I'd say definitely do not use the changes I've been pushing my to forked main branch. Initially, I intended to fork just to fix the issues I had on my end. I figured these issues were specific to me and a result of trying to do things that were just outside of the expected default plugin behavior. That being said if you're looking to simply improve the Ollama adapter defaults to something more sensible, I don't mind making those updates then pushing those changes either here or to a clean branch with a new PR.

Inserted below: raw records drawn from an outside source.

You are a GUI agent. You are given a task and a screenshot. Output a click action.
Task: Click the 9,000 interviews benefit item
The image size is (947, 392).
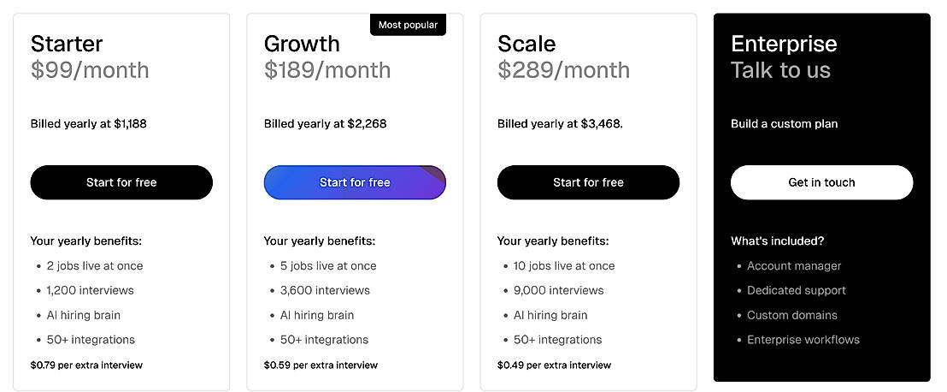click(558, 290)
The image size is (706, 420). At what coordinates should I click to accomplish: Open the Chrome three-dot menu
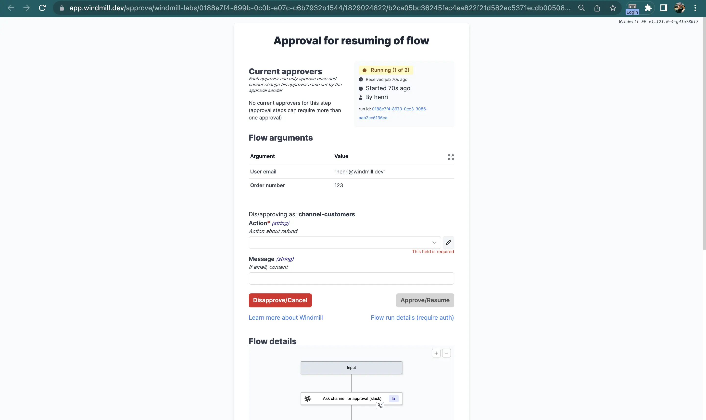[695, 8]
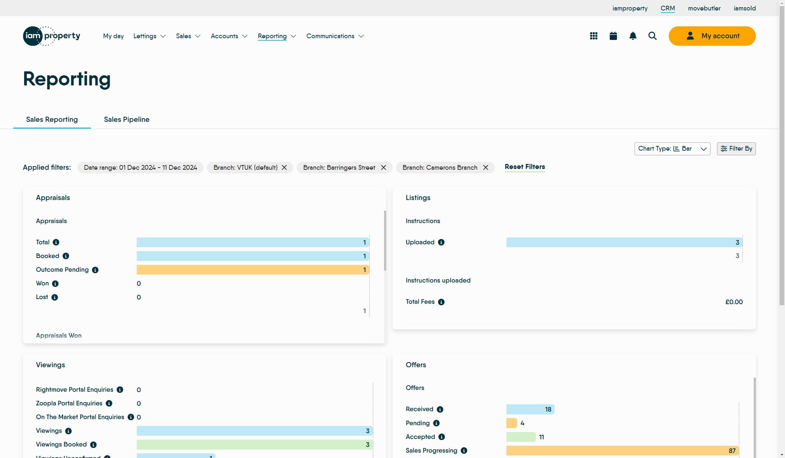785x458 pixels.
Task: Click the notifications bell icon
Action: pos(633,36)
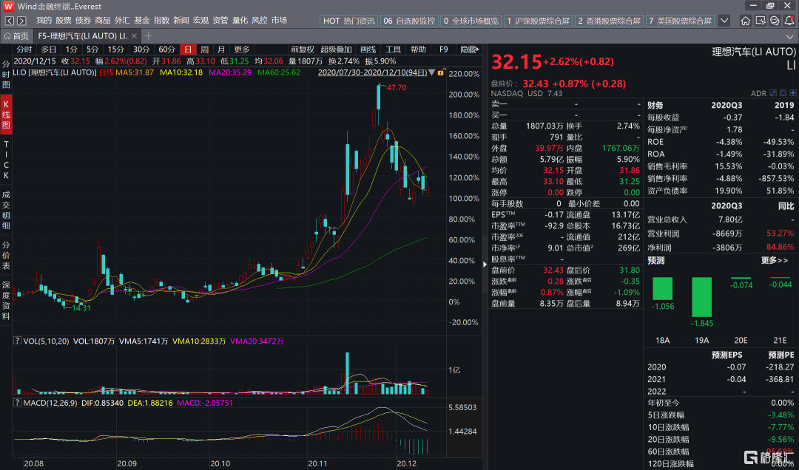Expand the screen list chevron dropdown
Image resolution: width=799 pixels, height=470 pixels.
pos(724,21)
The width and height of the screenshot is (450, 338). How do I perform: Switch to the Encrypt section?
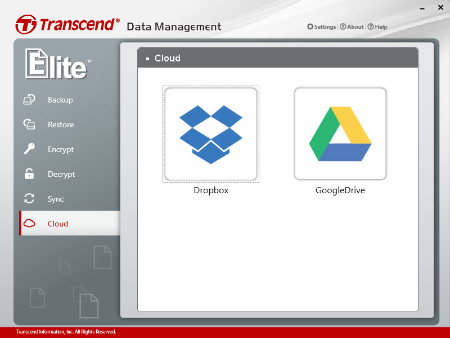(x=61, y=149)
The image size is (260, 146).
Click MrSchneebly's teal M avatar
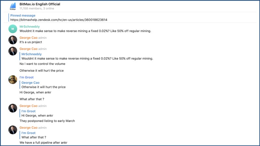(13, 29)
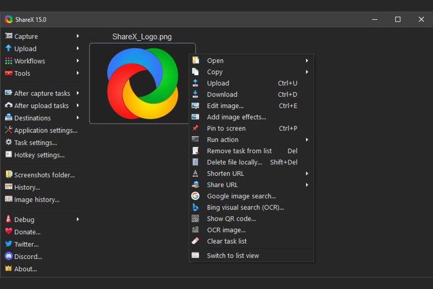
Task: Click the Twitter bird icon
Action: pos(8,244)
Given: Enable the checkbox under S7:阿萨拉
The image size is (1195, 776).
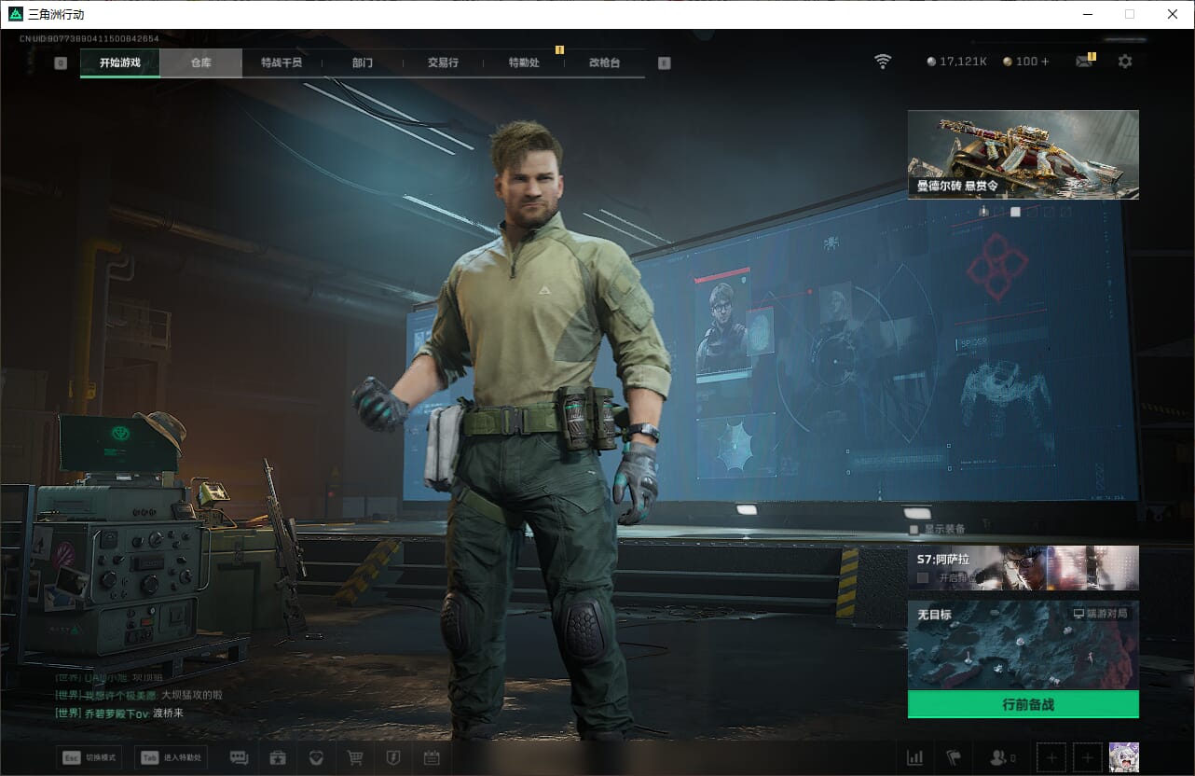Looking at the screenshot, I should tap(923, 578).
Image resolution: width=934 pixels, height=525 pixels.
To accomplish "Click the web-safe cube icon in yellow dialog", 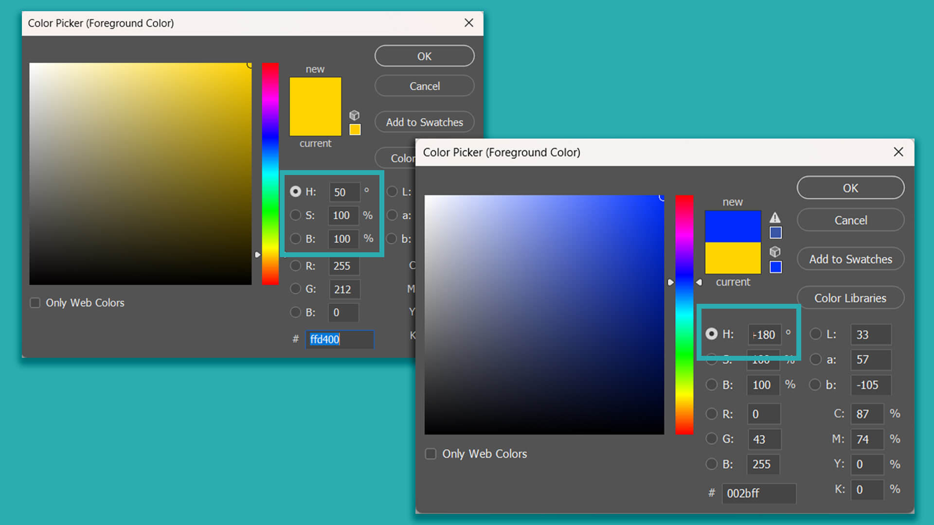I will tap(355, 115).
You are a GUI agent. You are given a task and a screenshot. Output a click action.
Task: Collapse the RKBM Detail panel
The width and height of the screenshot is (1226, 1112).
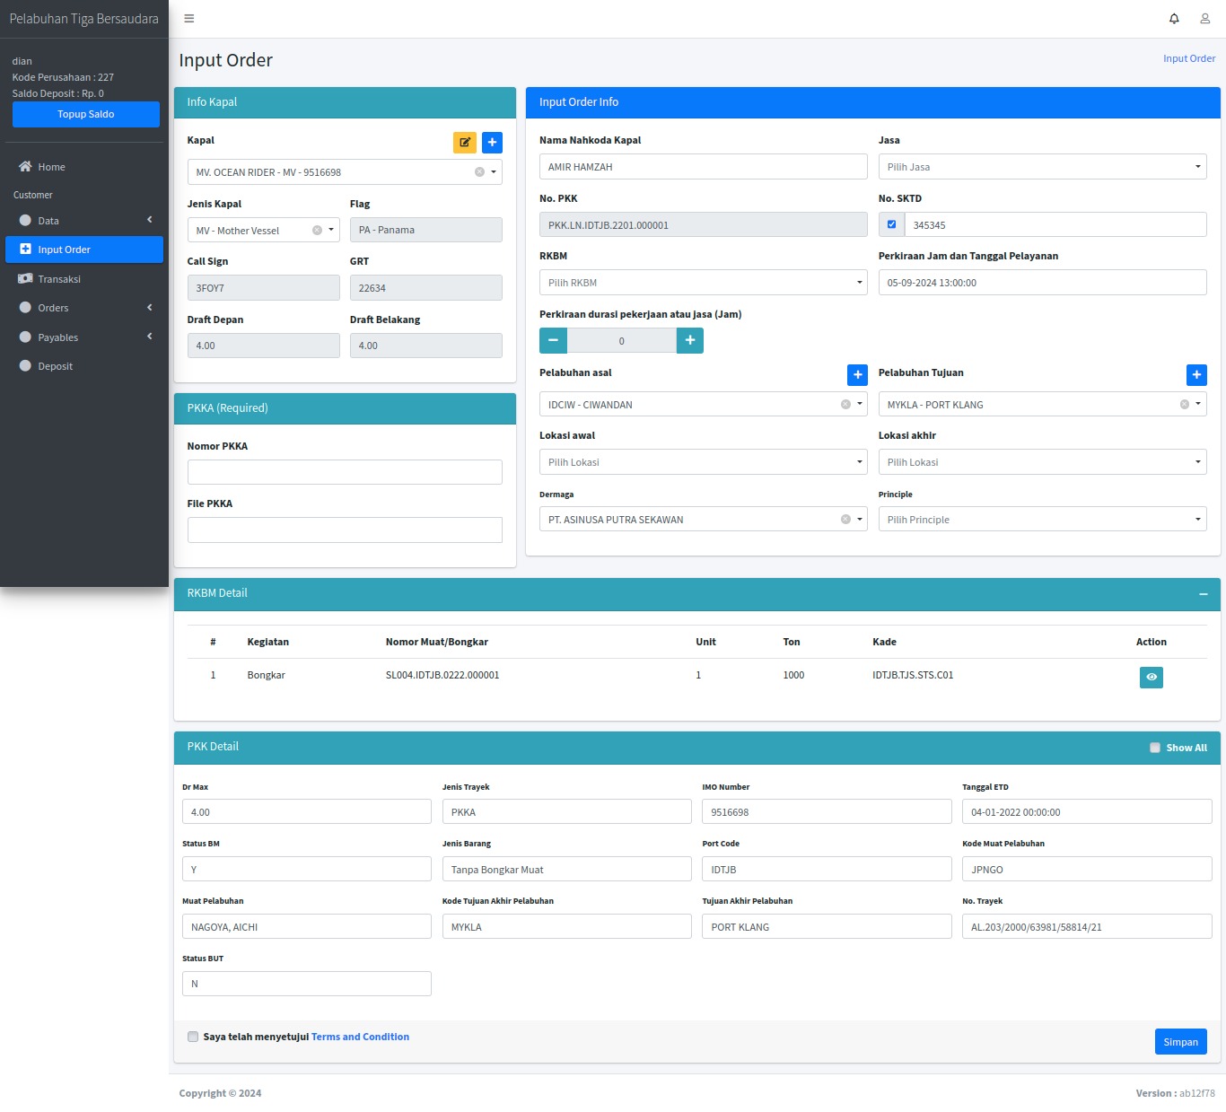coord(1203,594)
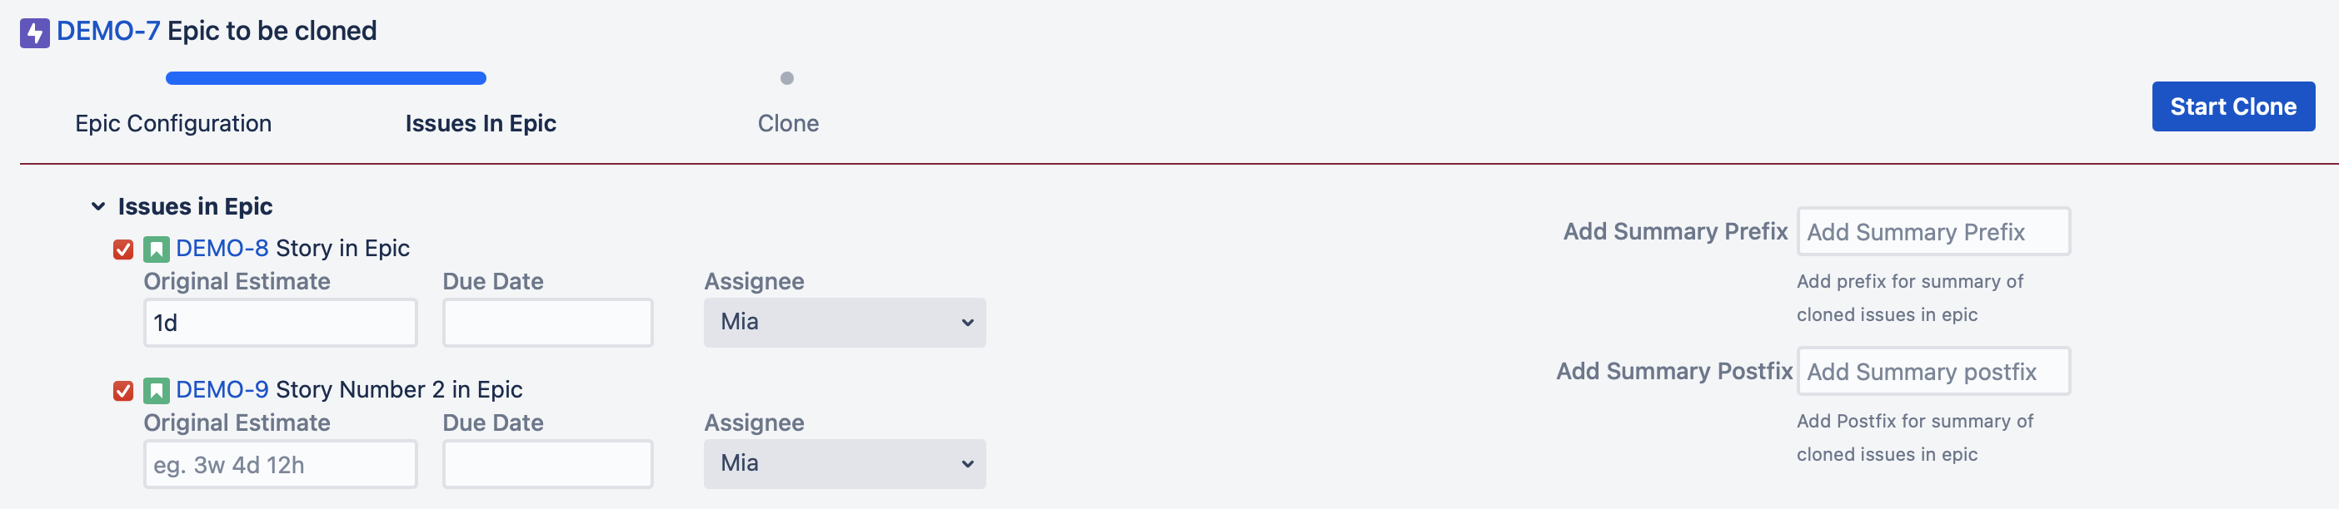Collapse the Issues in Epic section
Viewport: 2339px width, 509px height.
[98, 207]
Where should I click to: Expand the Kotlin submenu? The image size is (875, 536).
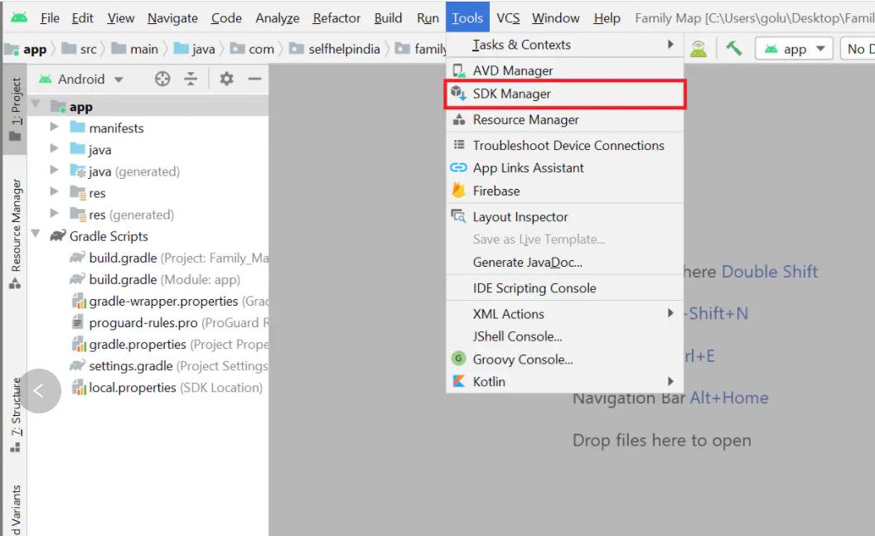coord(670,382)
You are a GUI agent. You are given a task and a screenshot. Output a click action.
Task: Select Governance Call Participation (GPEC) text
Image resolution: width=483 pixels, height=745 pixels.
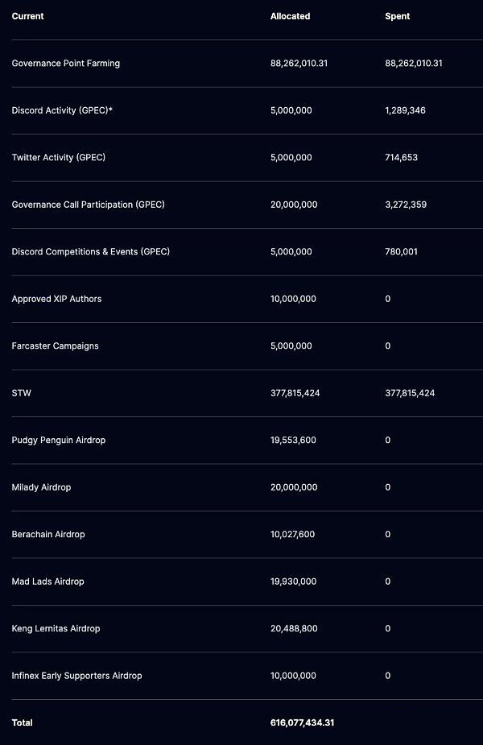pyautogui.click(x=89, y=205)
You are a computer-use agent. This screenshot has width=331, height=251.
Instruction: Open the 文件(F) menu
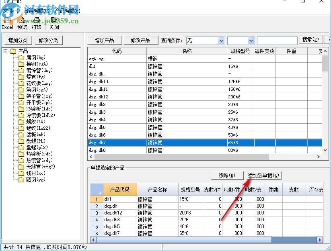(x=10, y=10)
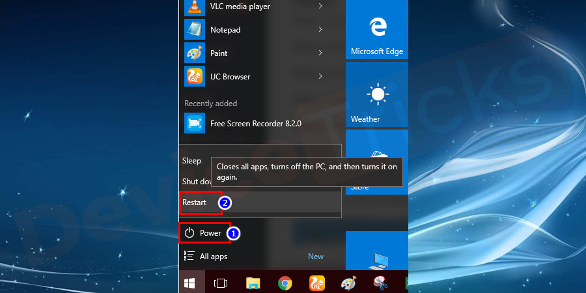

Do you typically start Ollama then leave the same instance running? What are you running Ollama on and what type of impact on your resources are you seeing when you run dolphin-mixtral? I agree that the performance differences are quite noticeable between cold vs warm vs hot starts. I find myself typically moving between cold/warm/hot starts somewhat fluidly depending on what I'm doing which also affects how I sometimes choose to start Ollama. E.g. Sometimes I'll start and run Ollama directly, sometimes I'll start it from within Neovim or a different tool, etc. I do want to find a place for dolphin-mixtral in my workflow though. I'll probably give it another go and see if I can figure out a way to dampen the impact on performance so it at least "feel" slow or like I am running a 26 GB model locally. lol |
I just tried to run dolphin-mixtral again and it was painfully slow. My resources immediately spike and I can barely get passed the first run. Alternatively, I did try dolphin-mistral:7b-v2.6-dpo-laser-q5_K_M (Q5_K_M supposed use case is 'large, very low quality loss - recommended') and it appears to be yielding better results compared to dolphin-mistral:7b-v2.6-dpo-laser-q4_K_M (Q4_K_M supposed use case is 'medium, balanced quality - recommended'). |
Are there any Ollama models that have been fine-tuned for specific languages or use cases? I'm thinking a way to programmatically switch models based on a buffer type or set of conditions could be useful. So if I'm working in a Ruby file it would load a Ruby/Rails specific model. Edit: I've started exploring this with OpenAI Assistants. It's been cool to send it specific knowledge for Neovim, Tree-sitter etc. But...the implementation is so unique that I can't workout how to implement it in the product neatly. |
I run it as a background service on NixOS so it’s always running. If you’re not using it, it doesn’t impact performance. I haven’t noticed too much usage when running dolphin-mixtral, but maybe that’s just my hardware. I’m running it on a RTX-2080 Ti and a M2 Max when I’m on macOS. But actually I plan to (just haven’t gotten around to it yet) run Ollama as a service on my home server where I run Jellyfin and connect to it remotely. It’s quite nice with open-webui which provides a ChatGPT-like web UI for ollama. |
For ollama models I like deepseek-coder (7B model) and nous-hermes2 (10B model) which are producing very decent results for me compared to others, or opencodeinterpreter (7, 13, 33B model) - fine-tuned deepseek-coder but very fresh and still under tests |
Sorry for double post, but take a look: https://huggingface.co/spaces/bigcode/bigcode-models-leaderboard |
Thanks all. I'll move this to #38 |
Hey @cleong14
I'm really keen to improve base Ollama configuration in the plugin.
Have you found any particular models that excel at coding? Would be great to add an Ollama section to the Readme to help fellow users.